In July 150 ‘solar champions’ wrote to the Prime Minister in support of an appeal from the Solar Trade Association to stop disadvantaging this country’s amazingly resilient solar industry. He replied that large-scale solar PV, under the Renewables Obligation, is deploying much faster than previously expected and can’t be allowed to go on because of the impact on consumer bills.
Is this a sick joke?
Jonathon, one of the 150, points out the glaring inconsistency of such a reply from a Prime Minister who has personally authorised the allocation of vast sums of public money to build the most expensive power stations in the world at Hinkley Point in Somerset.
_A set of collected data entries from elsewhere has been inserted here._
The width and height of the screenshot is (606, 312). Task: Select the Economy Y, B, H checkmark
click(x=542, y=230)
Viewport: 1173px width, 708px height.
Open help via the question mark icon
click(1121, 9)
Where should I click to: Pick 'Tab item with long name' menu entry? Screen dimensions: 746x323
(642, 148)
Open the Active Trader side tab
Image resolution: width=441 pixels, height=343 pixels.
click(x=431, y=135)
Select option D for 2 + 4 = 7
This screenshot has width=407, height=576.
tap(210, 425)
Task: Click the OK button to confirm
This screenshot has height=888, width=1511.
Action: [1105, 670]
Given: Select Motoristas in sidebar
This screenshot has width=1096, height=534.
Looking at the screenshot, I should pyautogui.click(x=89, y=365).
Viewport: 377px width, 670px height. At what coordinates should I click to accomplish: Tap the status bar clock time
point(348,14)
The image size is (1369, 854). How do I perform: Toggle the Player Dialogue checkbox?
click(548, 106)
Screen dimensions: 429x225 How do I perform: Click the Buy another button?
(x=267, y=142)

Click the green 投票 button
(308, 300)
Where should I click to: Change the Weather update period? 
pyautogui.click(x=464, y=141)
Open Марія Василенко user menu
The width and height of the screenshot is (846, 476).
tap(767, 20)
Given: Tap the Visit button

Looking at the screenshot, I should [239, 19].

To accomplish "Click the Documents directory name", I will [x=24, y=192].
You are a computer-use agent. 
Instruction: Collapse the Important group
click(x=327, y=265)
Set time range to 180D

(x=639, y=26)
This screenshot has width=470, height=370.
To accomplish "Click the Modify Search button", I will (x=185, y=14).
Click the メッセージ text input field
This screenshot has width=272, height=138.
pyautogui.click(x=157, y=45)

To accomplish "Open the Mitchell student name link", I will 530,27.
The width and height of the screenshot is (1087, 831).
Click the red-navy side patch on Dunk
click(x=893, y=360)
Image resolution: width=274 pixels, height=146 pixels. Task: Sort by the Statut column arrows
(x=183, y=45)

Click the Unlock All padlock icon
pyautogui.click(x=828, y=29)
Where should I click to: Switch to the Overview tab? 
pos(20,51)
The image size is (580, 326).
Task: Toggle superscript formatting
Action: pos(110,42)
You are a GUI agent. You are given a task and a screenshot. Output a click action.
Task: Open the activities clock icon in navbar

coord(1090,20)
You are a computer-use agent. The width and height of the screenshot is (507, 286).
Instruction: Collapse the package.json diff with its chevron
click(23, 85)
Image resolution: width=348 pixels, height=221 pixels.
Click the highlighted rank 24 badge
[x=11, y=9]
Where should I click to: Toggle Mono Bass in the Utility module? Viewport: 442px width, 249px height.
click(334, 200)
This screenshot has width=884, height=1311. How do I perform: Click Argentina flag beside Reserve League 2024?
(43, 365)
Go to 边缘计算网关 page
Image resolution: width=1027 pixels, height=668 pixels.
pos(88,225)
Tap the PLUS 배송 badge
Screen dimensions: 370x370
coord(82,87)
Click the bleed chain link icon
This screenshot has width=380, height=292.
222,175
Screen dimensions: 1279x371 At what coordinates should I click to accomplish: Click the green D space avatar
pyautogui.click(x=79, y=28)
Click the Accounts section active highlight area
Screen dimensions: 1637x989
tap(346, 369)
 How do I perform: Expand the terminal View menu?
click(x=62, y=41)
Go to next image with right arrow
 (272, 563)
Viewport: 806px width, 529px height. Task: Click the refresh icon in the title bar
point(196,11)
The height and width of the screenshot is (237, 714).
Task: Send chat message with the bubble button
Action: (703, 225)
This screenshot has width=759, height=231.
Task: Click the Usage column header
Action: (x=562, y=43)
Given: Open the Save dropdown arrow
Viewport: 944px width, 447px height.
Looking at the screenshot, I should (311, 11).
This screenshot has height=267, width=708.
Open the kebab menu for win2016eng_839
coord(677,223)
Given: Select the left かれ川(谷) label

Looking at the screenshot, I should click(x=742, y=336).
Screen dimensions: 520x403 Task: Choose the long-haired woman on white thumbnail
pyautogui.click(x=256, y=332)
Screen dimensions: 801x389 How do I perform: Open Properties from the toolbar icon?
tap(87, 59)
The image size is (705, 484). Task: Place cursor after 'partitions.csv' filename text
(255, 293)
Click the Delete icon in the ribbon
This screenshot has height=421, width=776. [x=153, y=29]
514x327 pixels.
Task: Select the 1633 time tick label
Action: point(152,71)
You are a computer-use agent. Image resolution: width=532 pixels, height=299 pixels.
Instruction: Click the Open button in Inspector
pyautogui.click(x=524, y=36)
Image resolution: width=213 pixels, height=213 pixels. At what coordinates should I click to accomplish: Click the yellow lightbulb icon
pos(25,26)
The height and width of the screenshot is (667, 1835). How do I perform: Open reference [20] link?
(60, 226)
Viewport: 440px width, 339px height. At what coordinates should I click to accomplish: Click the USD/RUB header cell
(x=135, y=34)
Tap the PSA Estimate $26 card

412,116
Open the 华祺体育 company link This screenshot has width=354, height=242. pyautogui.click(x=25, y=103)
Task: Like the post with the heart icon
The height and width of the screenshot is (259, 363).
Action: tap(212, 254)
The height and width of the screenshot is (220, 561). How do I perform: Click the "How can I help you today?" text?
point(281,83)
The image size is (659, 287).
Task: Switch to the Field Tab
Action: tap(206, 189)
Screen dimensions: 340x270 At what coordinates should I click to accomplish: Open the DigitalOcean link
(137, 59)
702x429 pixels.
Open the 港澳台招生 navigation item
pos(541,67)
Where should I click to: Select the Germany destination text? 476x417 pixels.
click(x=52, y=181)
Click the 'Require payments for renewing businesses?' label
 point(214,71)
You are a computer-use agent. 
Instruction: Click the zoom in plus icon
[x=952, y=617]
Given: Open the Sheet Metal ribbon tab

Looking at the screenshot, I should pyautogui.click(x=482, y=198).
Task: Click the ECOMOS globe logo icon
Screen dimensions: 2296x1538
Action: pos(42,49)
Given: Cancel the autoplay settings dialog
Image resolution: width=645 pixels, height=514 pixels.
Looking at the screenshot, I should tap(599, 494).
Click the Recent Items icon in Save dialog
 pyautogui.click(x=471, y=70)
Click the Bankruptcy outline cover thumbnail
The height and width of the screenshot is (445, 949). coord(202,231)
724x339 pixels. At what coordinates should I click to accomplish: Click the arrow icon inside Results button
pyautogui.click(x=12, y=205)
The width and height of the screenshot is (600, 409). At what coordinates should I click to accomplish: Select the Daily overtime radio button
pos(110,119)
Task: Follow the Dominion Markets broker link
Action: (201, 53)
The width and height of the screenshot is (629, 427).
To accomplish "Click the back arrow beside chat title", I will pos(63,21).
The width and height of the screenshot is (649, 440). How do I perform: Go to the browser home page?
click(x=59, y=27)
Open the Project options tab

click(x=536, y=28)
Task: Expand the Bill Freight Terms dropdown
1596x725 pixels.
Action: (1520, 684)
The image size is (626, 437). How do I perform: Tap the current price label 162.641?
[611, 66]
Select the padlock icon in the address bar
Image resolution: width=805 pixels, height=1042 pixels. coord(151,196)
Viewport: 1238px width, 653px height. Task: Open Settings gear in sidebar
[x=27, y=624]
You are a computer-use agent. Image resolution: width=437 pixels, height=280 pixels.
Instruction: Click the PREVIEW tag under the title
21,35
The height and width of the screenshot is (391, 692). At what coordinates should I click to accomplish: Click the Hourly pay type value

Mr Cameron: solar and wind are not ‘niche’ interests in Germany
He continues, “the PM’s letter arrived on the very same day that the Fraunhofer Institute in Germany published a new report showing that Germany generated 31% of its electricity from renewable energy sources throughout the first six months of 2014:
- The country’s solar power plants increased total production by 28%
- and wind by 19% compared with the same period in 2013.
- Consumption of coal was down 4%,
- nuclear down 2%,
- and natural gas down 25%.
“Meanwhile, as Germany so powerfully demonstrates, if keep on consistently ramping up investment in wind, solar and biomass (all of which get cheaper every year, and require less and less government support as a result), you get greater energy security, lower greenhouse gas emissions, and (in due course) an excellent deal for the consumer . . . “.
Jonathon Porritt also asks why nuclear energy companies aren’t being required to compete in the same game, if the government is so keen on cost-effectiveness:
“Why are they not required to put in their bids against solar, wind, biomass, other renewables and energy from waste?”